What we do know is that the genetic vulnerability of wild a
population is proportional to its existing genetic diversity in
terms of both population size and the genetic variability among
individuals. The Atlantic salmon populations that seemed vulnerable
to genetic swamping by fish escaping from aquaculture had a very
narrow genetic base resulting from many years of natural selective
pressure exerted by a specific hydrological regime in a particular
river. Some of the runs that were allegedly “destroyed” by
aquaculture, had only dozens of fish left in them after years of
environmental changes from deforestation, real estate development,
over-fishing, pollution, etc. etc. to which they could not adapt
because they had lost their genetic flexibility over time. This is
not the case with wild tilapia populations, which are huge (being
low on the food chain they have to make a lot of babies) and not
particularly adapted to specific systems, being competitive in
lakes, streams, ponds, swamps, ditches, polluted water…

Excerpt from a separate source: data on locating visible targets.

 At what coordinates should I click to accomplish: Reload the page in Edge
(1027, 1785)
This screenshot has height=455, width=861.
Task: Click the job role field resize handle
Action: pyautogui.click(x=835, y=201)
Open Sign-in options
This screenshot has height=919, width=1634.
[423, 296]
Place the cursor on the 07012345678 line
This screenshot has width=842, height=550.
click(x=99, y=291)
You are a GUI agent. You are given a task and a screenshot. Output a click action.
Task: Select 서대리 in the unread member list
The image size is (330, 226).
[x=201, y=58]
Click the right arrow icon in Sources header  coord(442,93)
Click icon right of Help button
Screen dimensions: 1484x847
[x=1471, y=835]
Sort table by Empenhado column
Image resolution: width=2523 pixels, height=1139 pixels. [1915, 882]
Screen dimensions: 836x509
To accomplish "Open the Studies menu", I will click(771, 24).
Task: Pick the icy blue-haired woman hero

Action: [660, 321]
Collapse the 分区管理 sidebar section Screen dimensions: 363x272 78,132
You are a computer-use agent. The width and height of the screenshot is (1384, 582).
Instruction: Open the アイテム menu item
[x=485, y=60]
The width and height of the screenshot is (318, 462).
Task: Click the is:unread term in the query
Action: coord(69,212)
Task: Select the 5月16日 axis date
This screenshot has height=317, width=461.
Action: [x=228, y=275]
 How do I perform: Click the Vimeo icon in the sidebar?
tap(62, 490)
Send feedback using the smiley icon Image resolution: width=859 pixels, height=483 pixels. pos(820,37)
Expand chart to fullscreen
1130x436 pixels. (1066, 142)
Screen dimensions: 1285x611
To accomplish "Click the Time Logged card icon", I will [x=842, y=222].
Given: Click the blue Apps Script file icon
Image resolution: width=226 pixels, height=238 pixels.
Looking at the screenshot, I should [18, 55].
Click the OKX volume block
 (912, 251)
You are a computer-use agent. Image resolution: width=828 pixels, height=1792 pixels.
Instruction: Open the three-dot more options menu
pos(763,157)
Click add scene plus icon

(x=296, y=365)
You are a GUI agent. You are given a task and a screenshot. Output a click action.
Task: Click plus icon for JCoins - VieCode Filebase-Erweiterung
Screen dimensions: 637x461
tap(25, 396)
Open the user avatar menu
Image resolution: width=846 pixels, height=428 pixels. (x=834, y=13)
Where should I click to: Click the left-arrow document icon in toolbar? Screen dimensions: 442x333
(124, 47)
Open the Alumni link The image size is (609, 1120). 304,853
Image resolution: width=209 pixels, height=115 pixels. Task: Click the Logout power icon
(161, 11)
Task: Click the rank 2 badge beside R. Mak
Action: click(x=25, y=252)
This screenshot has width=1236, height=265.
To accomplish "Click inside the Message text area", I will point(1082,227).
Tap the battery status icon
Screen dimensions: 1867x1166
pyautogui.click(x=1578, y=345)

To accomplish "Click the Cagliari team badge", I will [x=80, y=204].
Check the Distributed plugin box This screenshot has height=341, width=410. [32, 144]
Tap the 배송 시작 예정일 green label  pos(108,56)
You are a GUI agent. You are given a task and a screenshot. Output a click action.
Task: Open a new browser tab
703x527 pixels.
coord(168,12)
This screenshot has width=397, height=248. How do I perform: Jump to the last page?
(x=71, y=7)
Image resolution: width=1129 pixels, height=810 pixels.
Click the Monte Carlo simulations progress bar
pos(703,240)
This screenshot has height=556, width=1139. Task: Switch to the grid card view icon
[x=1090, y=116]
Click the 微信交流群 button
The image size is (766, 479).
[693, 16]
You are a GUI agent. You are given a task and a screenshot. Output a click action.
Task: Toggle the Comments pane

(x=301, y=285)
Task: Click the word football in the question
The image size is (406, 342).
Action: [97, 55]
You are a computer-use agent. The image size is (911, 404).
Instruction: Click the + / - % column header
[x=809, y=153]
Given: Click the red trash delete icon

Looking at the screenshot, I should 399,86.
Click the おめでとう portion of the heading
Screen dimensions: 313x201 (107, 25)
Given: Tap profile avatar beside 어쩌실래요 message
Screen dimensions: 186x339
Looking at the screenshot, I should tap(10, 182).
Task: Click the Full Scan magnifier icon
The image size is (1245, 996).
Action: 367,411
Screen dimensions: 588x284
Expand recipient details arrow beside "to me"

There are lots of little details that I am skipping over here, but
on balance it seems to me that the main differences between using
the GIFT now or breeding a local line are two: 1) by starting with
the GIFT, you save some number of years before you can breed your
own stock up to its level and, 2) you have a broader genetic basis
from which to work and so can expect to breed for longer with
larger total gain. In a global marketplace where the Chinese and
Thais (who are continuing to improve the GIFT and other selected
lines) are exporting frozen GIFT fillets to Africa, starting with a
wild fish now will lock our local farmers into whatever production
gap currently exists… probably something like 60%, although this
remains to be proven.
While I understand and whole-heartedly support the precautionary
principle in regard to fish conservation, I think we need to be
reasonable and rational in this particular debate. We need
productive and profitable aquaculture for both economic growth and
food security. With rising feed costs, the importance of a fish
that grows fast and converts feed efficiently is crucial to
success. The particular danger posed by GIFT to wild O. niloticus
populations is rather vague and to my mind much less than might be
the case for other species in different contexts. My professional
opinion is that we do some comparative trials between the GIFT and
local strains and if the GIFT is, for example, more than 40%
better, we should import it into local breeding programs and then
work with the farmers to make sure that we get the maximum amount
of benefit from whatever the ultimate risk might be.